§ Consigne:
Répondez aux questions suivantes à partir du texte sur Sophie Ebrard :
1. À quelle date est-elle devenue photographe ?
2. Quel métier exerçaient ses deux parents ?
3. Lors de quel événement a-t-elle pris la parole le mois dernier ?

§ Texte fourni:
« Suivez votre instinct », tel est le conseil de Sophie Ebrard pour réaliser le cliché parfait

Pour ma part, j’évite de me demander si tel ou tel magazine va aimer ma photo.

Sophie Ebrard

Le mois dernier, dans le cadre de l’Adobe Photography Jam, la très talentueuse et désopilante Sophie Ebrard nous a exposé à quel point il importe de se libérer des carcans de la société et de suivre ses rêves pour pouvoir réaliser le cliché parfait.

Aujourd’hui, elle évoque avec nous sa carrière de photographe, l’inspiration qui anime ses remarquables campagnes publicitaires, ainsi que ses projets pour l’avenir.

Parlez-nous de votre parcours. Comment êtes-vous devenue photographe ?

Je suis devenue photographe le 6 janvier 2010. À compter de ce jour, j’ai décidé de dire « Je suis photographe » à tous ceux qui me demandaient ce que je faisais dans la vie. Même si, au début, ce n’était pas totalement vrai, j’avais avant tout besoin de croire en moi pour que les autres puissent faire de même.

J’ai grandi dans un petit village, au pied des Alpes. Je n’ai jamais été spécialement initiée aux disciplines artistiques : mes parents étaient tous deux pilotes, et Internet n’existait pas encore. Mais mon père était passionné de photographie, ce qui a eu une influence sur moi. Je passais énormément de temps à dessiner et j’ai toujours eu un appareil photo dans les mains.

§ Données affichées:

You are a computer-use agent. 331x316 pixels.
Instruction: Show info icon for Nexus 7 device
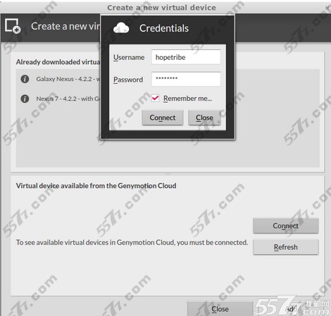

---

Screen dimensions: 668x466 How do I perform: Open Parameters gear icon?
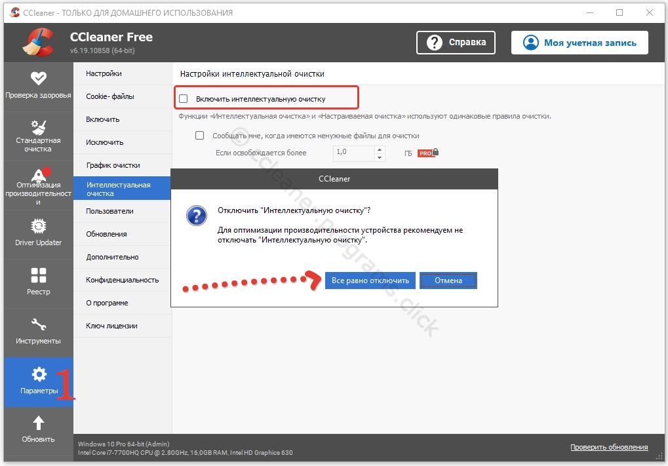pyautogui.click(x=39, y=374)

§ Réponse:
1. Le 6 janvier 2010.
2. Ils étaient tous deux pilotes.
3. L’Adobe Photography Jam.